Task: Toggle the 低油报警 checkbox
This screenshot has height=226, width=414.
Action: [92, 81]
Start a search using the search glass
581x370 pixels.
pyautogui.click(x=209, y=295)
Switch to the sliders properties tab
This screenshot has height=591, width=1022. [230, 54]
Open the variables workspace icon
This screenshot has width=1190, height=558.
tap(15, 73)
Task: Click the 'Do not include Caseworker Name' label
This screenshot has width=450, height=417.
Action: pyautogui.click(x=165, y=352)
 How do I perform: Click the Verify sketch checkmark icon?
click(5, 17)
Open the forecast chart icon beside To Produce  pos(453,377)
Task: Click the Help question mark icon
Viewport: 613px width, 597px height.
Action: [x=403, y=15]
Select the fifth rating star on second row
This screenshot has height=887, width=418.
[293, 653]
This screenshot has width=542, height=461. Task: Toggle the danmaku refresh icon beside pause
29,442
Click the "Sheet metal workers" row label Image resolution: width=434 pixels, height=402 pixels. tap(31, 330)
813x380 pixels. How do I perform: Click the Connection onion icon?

++++++++++++++++++++

## What this task involves
Exactly the lines from the one with "This screenshot has width=1190, height=558." through the last line of the listing above must make up your answer.

## Result of this exercise
This screenshot has width=1190, height=558.
tap(15, 73)
Task: Click the 'Do not include Caseworker Name' label
This screenshot has width=450, height=417.
Action: pyautogui.click(x=165, y=352)
 How do I perform: Click the Verify sketch checkmark icon?
click(5, 17)
Open the forecast chart icon beside To Produce  pos(453,377)
Task: Click the Help question mark icon
Viewport: 613px width, 597px height.
Action: [x=403, y=15]
Select the fifth rating star on second row
This screenshot has height=887, width=418.
[293, 653]
This screenshot has width=542, height=461. Task: Toggle the danmaku refresh icon beside pause
29,442
Click the "Sheet metal workers" row label Image resolution: width=434 pixels, height=402 pixels. tap(31, 330)
813x380 pixels. How do I perform: Click the Connection onion icon?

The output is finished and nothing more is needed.